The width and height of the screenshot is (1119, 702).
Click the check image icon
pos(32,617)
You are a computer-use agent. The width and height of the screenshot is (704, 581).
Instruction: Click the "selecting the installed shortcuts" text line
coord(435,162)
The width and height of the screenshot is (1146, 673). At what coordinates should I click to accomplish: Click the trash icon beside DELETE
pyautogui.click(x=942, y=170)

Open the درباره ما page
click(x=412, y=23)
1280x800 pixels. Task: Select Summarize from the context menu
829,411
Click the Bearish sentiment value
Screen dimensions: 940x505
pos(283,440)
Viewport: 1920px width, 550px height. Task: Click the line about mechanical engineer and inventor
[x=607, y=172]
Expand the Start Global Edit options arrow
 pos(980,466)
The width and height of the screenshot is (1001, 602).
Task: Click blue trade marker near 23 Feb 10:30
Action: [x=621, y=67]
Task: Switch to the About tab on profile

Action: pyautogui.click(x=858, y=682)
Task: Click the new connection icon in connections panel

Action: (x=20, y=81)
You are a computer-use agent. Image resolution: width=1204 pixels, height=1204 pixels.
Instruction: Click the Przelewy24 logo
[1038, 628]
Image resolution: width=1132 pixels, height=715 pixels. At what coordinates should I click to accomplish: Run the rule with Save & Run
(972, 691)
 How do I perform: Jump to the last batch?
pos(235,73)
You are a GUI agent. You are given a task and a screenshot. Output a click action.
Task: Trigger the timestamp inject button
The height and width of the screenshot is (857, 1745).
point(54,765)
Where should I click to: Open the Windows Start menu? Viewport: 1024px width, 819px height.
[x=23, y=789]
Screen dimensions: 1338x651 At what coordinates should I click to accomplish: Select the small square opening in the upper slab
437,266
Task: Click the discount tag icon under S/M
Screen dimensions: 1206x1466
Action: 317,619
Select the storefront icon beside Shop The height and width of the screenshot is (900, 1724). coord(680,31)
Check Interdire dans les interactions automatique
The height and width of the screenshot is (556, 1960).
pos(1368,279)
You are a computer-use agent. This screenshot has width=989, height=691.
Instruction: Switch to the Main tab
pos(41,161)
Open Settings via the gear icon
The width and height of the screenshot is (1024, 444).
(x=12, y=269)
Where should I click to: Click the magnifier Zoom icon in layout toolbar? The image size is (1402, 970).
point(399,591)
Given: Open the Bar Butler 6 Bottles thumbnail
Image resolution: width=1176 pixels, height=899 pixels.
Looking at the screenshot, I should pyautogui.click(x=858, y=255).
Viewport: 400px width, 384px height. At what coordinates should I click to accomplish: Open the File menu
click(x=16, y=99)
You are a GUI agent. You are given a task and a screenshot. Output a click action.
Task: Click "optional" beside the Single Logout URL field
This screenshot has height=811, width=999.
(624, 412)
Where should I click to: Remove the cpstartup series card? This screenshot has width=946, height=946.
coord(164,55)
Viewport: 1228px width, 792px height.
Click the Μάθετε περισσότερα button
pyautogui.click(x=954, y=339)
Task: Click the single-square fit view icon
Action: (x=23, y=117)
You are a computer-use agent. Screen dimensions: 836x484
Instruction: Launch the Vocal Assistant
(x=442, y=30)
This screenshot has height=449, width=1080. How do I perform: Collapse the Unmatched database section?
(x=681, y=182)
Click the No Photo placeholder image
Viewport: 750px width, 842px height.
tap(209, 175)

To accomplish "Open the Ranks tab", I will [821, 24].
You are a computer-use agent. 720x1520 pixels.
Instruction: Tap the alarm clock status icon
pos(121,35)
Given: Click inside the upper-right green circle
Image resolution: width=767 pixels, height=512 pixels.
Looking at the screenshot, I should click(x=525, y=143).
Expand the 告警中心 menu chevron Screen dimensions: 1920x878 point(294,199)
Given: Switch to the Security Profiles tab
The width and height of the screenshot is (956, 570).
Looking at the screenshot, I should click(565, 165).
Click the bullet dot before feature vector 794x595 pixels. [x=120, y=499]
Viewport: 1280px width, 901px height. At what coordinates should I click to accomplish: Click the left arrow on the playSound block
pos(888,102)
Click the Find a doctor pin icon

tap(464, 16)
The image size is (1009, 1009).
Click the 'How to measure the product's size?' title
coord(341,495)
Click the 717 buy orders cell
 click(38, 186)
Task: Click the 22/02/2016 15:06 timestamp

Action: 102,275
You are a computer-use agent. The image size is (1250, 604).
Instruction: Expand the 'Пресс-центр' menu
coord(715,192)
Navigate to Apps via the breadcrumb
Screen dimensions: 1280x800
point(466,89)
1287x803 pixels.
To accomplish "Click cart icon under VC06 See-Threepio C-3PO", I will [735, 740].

** Problem details **
The lines from the one containing "Click the 'How" through the end of the data are to be copied exactly, the first and last of them included.

** Output of the exercise **
Click the 'How to measure the product's size?' title
coord(341,495)
Click the 717 buy orders cell
 click(38, 186)
Task: Click the 22/02/2016 15:06 timestamp

Action: 102,275
You are a computer-use agent. The image size is (1250, 604).
Instruction: Expand the 'Пресс-центр' menu
coord(715,192)
Navigate to Apps via the breadcrumb
Screen dimensions: 1280x800
point(466,89)
1287x803 pixels.
To accomplish "Click cart icon under VC06 See-Threepio C-3PO", I will [735, 740].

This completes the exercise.